The task:
The expected result is a word-for-word copy of the entries, minus any pictures.

Records for this task:
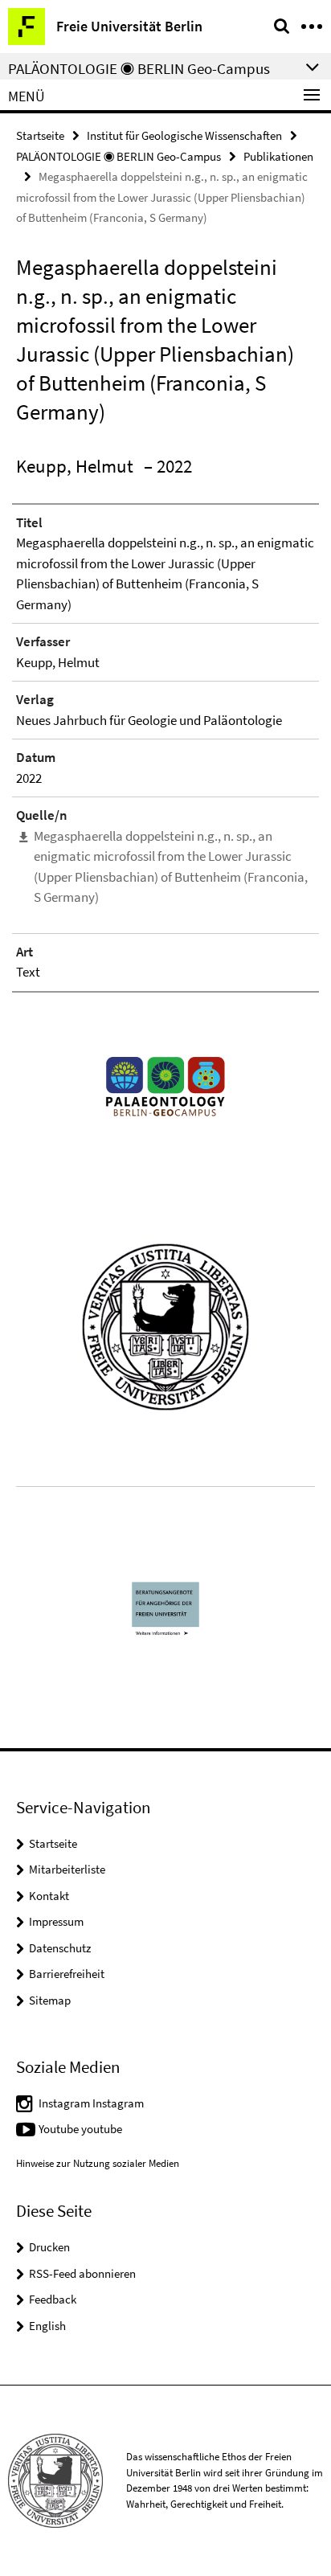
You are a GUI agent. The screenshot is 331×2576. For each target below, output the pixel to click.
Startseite (40, 135)
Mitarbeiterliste (67, 1869)
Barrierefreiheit (66, 1973)
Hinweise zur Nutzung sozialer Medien (97, 2163)
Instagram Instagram (91, 2103)
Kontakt (49, 1895)
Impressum (56, 1921)
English (47, 2325)
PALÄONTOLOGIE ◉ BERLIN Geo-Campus (118, 156)
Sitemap (50, 2000)
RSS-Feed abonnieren (82, 2273)
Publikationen (278, 156)
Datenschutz (60, 1948)
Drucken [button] (49, 2247)
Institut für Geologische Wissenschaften (184, 135)
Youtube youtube (80, 2128)
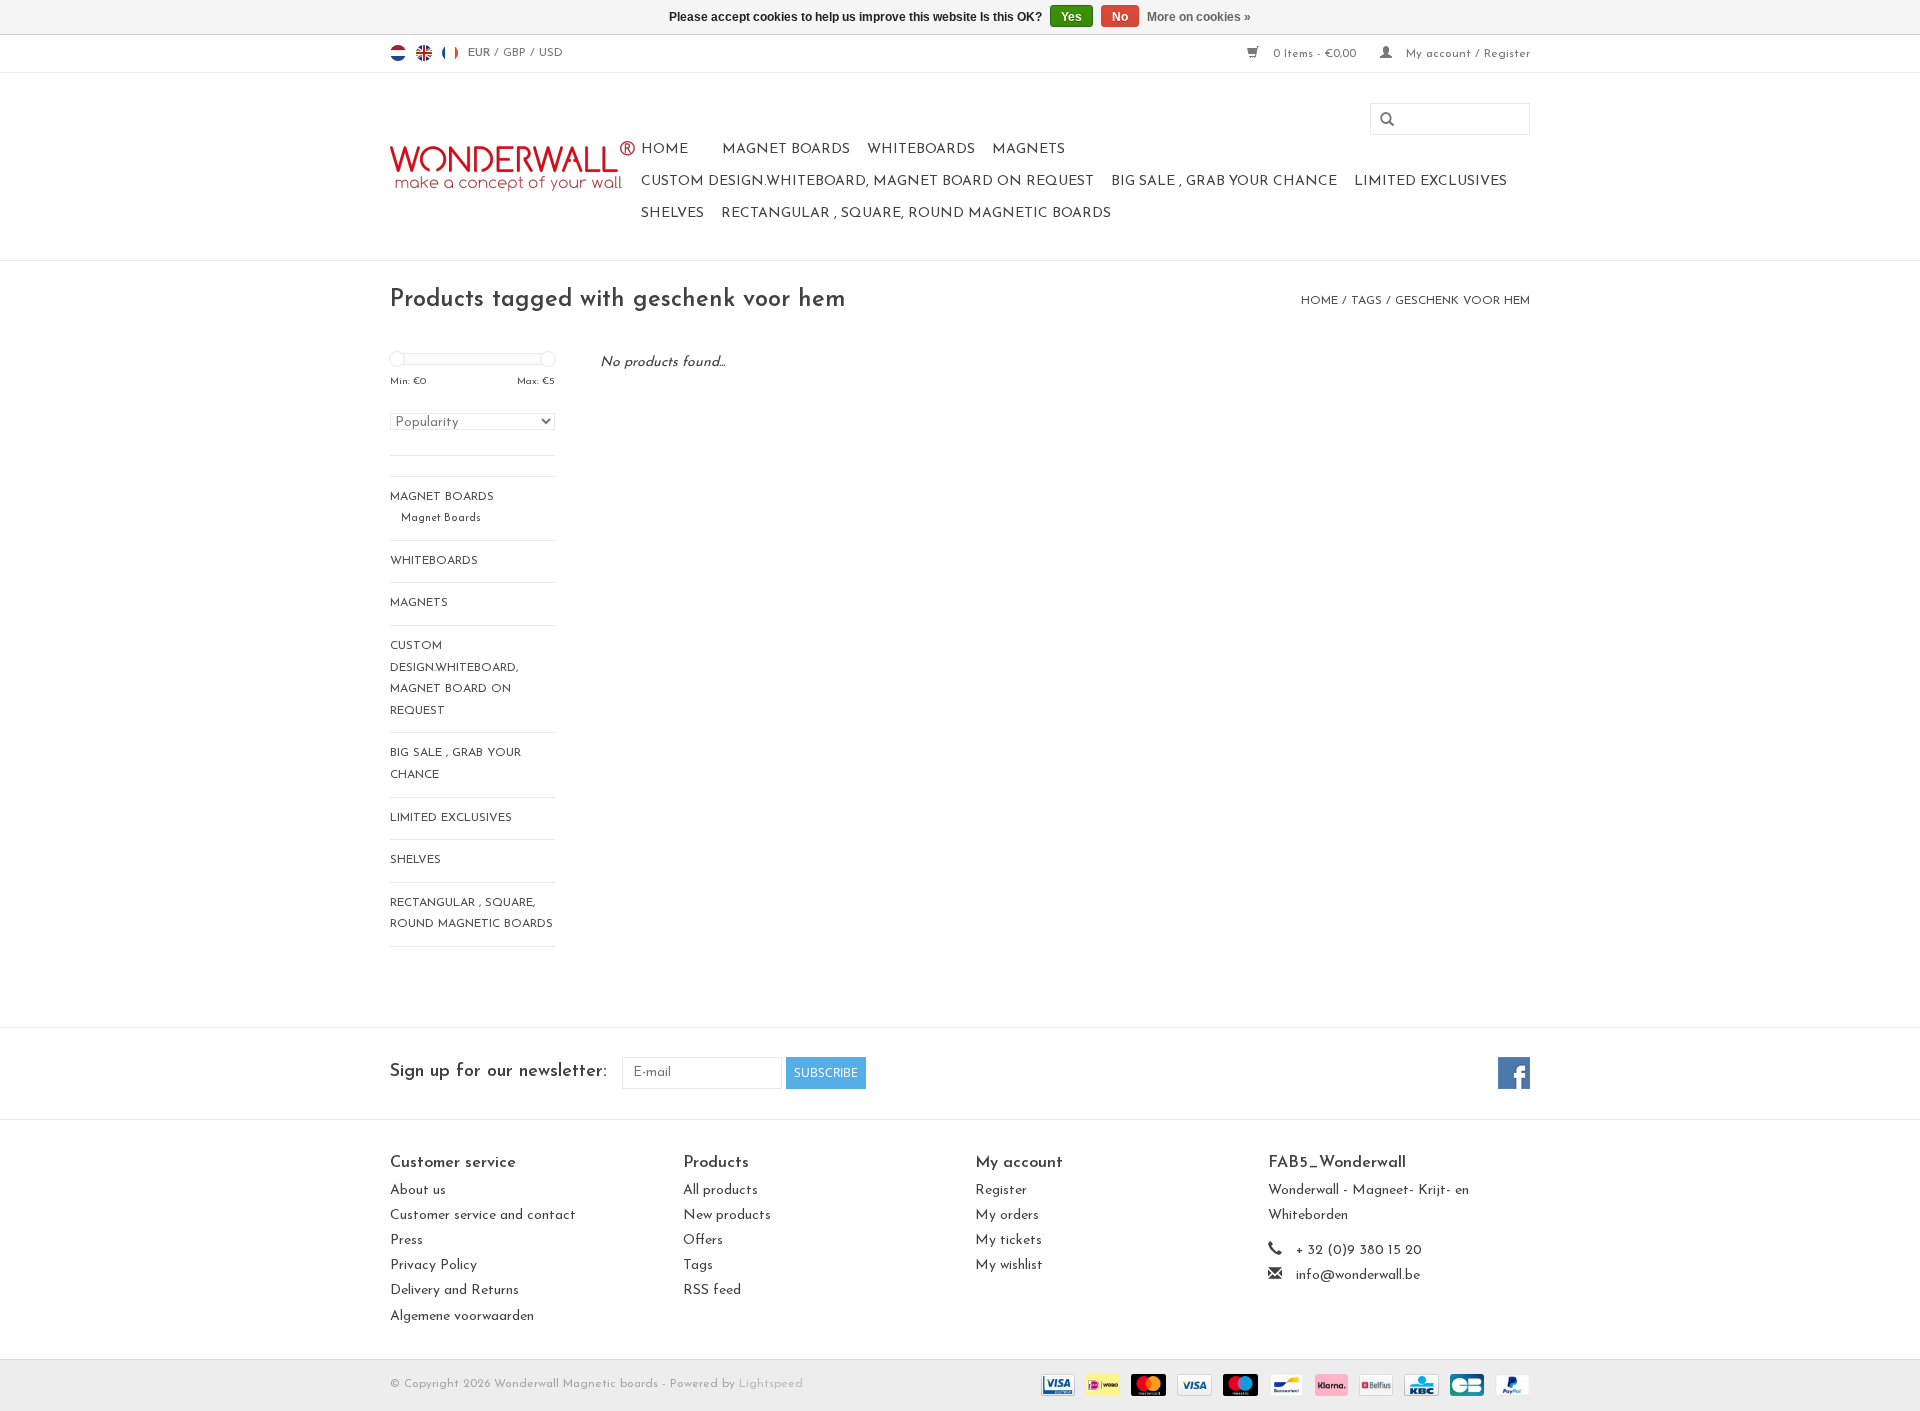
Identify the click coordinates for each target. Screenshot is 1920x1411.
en (424, 53)
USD (551, 53)
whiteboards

Answer to this exercise:
You are a GUI agent. The screenshot is 331×2576. For each target below, output the pixel to click.
Startseite (40, 135)
Mitarbeiterliste (67, 1869)
Barrierefreiheit (66, 1973)
Hinweise zur Nutzung sozialer Medien (97, 2163)
Instagram Instagram (91, 2103)
Kontakt (49, 1895)
Impressum (56, 1921)
English (47, 2325)
PALÄONTOLOGIE ◉ BERLIN Geo-Campus (118, 156)
Sitemap (50, 2000)
RSS-Feed abonnieren (82, 2273)
Publikationen (278, 156)
Datenschutz (60, 1948)
Drucken [button] (49, 2247)
Institut für Geologische Wissenschaften (184, 135)
Youtube youtube (80, 2128)
Identify the click coordinates for each target. Screenshot is 1920x1411.
en (424, 53)
USD (551, 53)
whiteboards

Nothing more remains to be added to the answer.